Como un instinto, nos ponemos nuestra campera y ocultamos el uniforme. Caminamos en fila, una atrás de la otra. La Vero va con la cabeza en alto, sin apurar el paso. Las demás nos miramos los pies y la seguimos. Yo voy al final. Cuando estamos por salir, alguien me agarra del hombro.
-Mañana quedate en tu casa. -Es una de las de quinto. Tiene un micrófono en la mano. Sobre el azul del buzo hay un corazón estampado con un 5 y una B gigantes-. No te conviene ir a la plaza.
Estamos sentadas las quince sobre el borde de la fuente. Ya se está haciendo de noche y la San Martín está vacía. Milanesa se trona los dedos, elonga. La Vero prende un cigarrillo y pasa el atado. Van a llegar en cualquier momento.

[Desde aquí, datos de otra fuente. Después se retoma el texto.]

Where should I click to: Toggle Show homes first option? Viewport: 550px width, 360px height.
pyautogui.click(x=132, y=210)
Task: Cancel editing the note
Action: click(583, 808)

-¿Y si nos vamos? -pregunta Sil.
-Andá si querés -dice la Vero-. La que se quiera ir que se vaya.
Pero nadie se va. Nos quedamos, fumando y mirando los pocos autos que pasan por el bulevar. Es domingo y la ciudad parece un gran pulmón que apenas respira, que desfallece. Alguna se pone a silbar. No la alcanzo a ver desde donde estoy. A veces el viento empuja el agua de la fuente y nos moja un poco, pero no nos molesta, creo que ni siquiera lo notamos.